Mais la direction a affirmé que les cours étaient "tout de même assurés en distanciel".

Tous ces blocages ont été levés dans la journée, a précisé la direction en début de soirée.

Dans un message adressé lundi midi aux étudiants, salariés et enseignants, dont l'AFP a obtenu copie, Mathias Vicherat, 45 ans, a dit mesurer "avec gravité, que la confiance a pu être entamée, distendue". "Je sais aussi que celle-ci ne se décrète pas mais qu'elle se bâtit dans la durée et à chaque instant à travers le souci permanent de l’efficacité, du collectif et de l'humilité", a-t-il poursuivi.

Invitant "tous les acteurs et actrices de Sciences Po qui le souhaiteront" à le rencontrer, il a ajouté s'"inscrire résolument et durablement avec tous et toutes dans cette démarche d’écoute et de dialogue".

Devant l'entrée du principal bâtiment de Sciences Po au 27 rue Saint Guillaume dans le VIIe arrondissement, poubelles, barrières, vélos et palettes ont été entassés par une trentaine d'étudiants présents, a constaté l'AFP.

Sur les murs du bâtiment, des affiches sur lesquelles on pouvait lire "Vicherat démission" ont été collées. Sur une banderole était inscrit : "Professeurs protégés, victimes délaissées", ou encore "Sciences Po, paradis de l'impunité".

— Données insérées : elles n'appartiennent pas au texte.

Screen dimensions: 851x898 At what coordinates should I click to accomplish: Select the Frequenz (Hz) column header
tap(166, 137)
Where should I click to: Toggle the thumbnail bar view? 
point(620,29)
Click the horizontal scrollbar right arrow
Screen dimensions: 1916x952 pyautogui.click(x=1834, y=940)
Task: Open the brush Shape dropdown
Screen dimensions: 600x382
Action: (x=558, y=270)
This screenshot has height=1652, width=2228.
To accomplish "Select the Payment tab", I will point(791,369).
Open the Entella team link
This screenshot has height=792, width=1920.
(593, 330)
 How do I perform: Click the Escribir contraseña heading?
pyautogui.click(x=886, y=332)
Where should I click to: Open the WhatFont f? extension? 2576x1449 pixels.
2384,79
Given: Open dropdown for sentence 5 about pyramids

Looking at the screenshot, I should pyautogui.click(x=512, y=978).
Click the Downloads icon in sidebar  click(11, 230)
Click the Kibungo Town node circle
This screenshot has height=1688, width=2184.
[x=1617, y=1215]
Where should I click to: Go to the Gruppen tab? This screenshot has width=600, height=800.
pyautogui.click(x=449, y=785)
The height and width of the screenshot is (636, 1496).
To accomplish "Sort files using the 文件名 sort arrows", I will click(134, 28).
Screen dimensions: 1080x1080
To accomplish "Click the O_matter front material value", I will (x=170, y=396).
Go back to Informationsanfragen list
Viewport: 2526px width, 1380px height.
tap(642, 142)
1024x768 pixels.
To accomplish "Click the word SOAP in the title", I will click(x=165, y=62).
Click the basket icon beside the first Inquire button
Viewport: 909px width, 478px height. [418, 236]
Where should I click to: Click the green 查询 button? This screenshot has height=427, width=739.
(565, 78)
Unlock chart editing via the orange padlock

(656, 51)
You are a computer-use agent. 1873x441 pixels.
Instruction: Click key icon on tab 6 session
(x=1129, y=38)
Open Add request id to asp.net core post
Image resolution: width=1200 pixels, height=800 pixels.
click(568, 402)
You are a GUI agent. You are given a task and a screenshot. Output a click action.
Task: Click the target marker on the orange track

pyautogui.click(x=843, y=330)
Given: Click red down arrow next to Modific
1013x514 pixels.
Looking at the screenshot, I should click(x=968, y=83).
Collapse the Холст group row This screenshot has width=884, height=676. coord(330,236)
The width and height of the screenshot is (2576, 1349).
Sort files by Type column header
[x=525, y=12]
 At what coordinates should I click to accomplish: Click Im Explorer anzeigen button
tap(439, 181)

"On est ici pour protester contre la fin de la période de retrait du directeur qui n'aura duré que le temps des vacances", a regretté Inês Fontenelle, de l'Union étudiante.

Mathias Vicherat et son ex-compagne Anissa Bonnefont, qui s'accusaient réciproquement de violences conjugales, ont été placés en garde à vue le 3 décembre avant d'être remis en liberté le lendemain. Une enquête préliminaire a été ordonnée par le parquet de Paris. Le directeur avait proposé de se mettre en retrait le 11 décembre.

Les étudiants effectuaient lundi leur rentrée après une période d'examens et de vacances.

"On espère que Mathias Vicherat prendra ses responsabilités et démissionnera afin de restaurer un climat de confiance avec les étudiants qui est rompu", a ajouté l'étudiante.

Un peu plus loin, une étudiante en Master recherche en sociologie, qui n'a pas souhaité donner son identité, estime que "ce retour est une insulte aux victimes de violences sexistes et sexuelles, au personnel de Sciences Po et à sa communauté étudiante".

Peu après son arrivée à la tête de Sciences Po fin 2021, son directeur avait décrété comme "priorité absolue" la lutte contre ces violences.

Un conseil de l'institut exceptionnel est prévu mardi midi, ainsi qu'un conseil d'administration exceptionnel mercredi après-midi, selon des sources concordantes.